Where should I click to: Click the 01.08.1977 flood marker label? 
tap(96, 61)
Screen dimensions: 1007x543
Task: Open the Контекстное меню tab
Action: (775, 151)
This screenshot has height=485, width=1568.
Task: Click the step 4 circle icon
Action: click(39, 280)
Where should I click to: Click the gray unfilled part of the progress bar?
-------------------------
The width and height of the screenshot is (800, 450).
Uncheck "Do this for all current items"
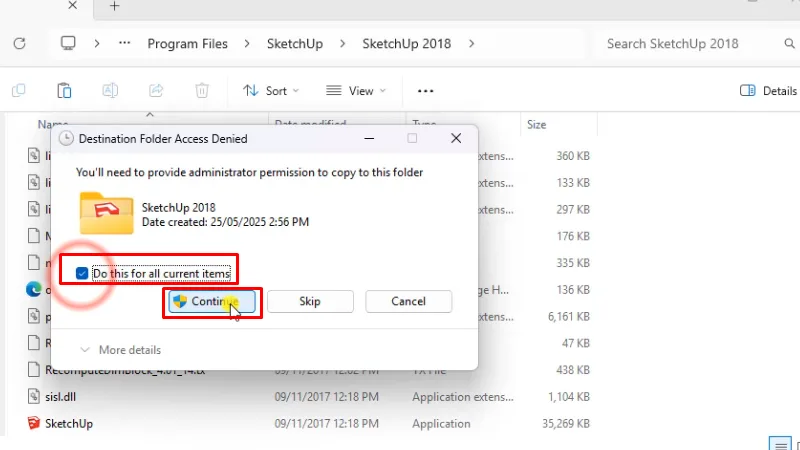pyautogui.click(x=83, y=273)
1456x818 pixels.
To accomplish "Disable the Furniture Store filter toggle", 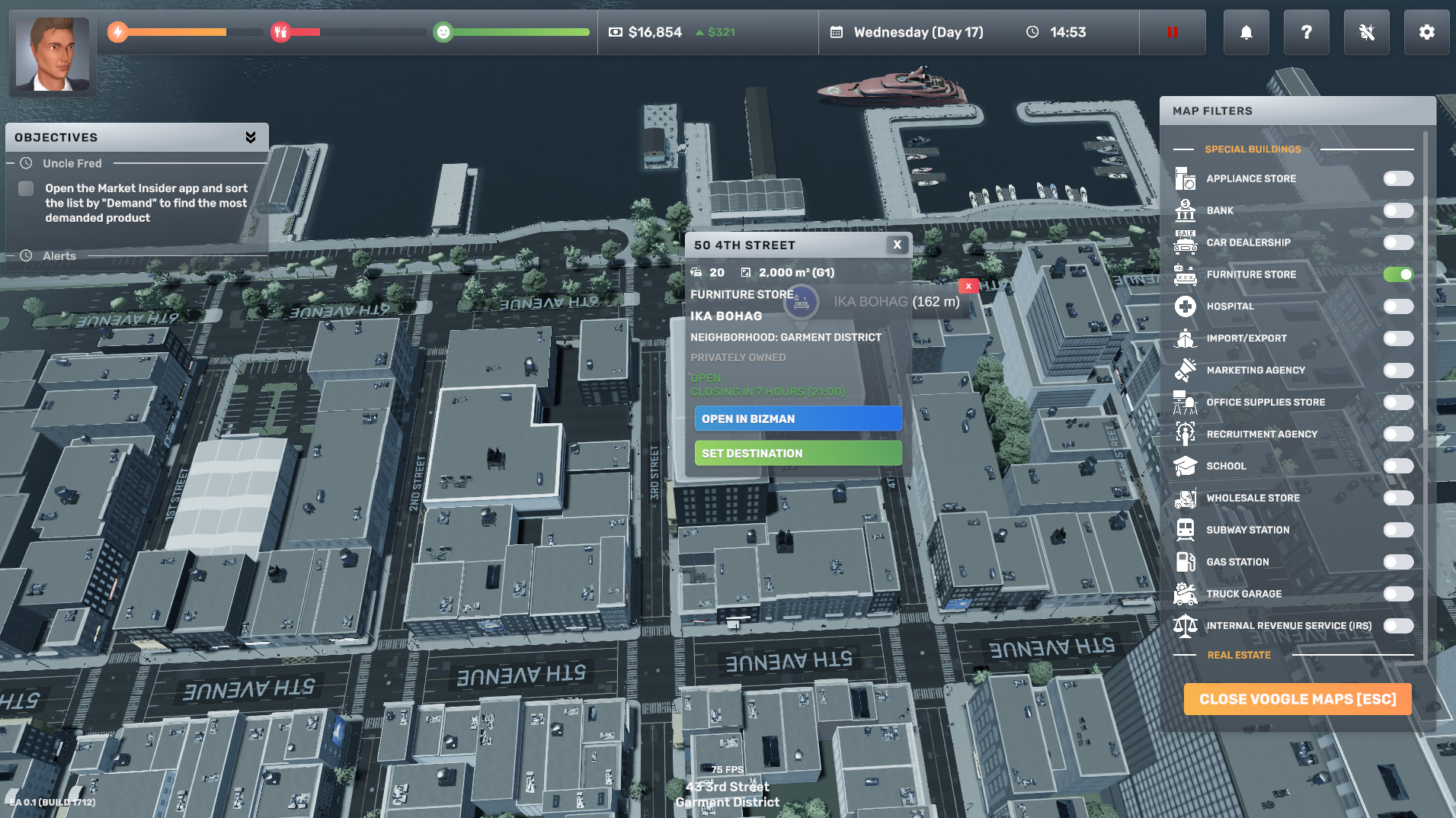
-------------------------
Task description:
Each line between the one holding "1456x818 pixels." and the one holding "the Furniture Store", inclusive, should be copied exactly as it appears above, and pictures should be omitted.

The answer:
1456x818 pixels.
To accomplish "Disable the Furniture Store filter toggle", 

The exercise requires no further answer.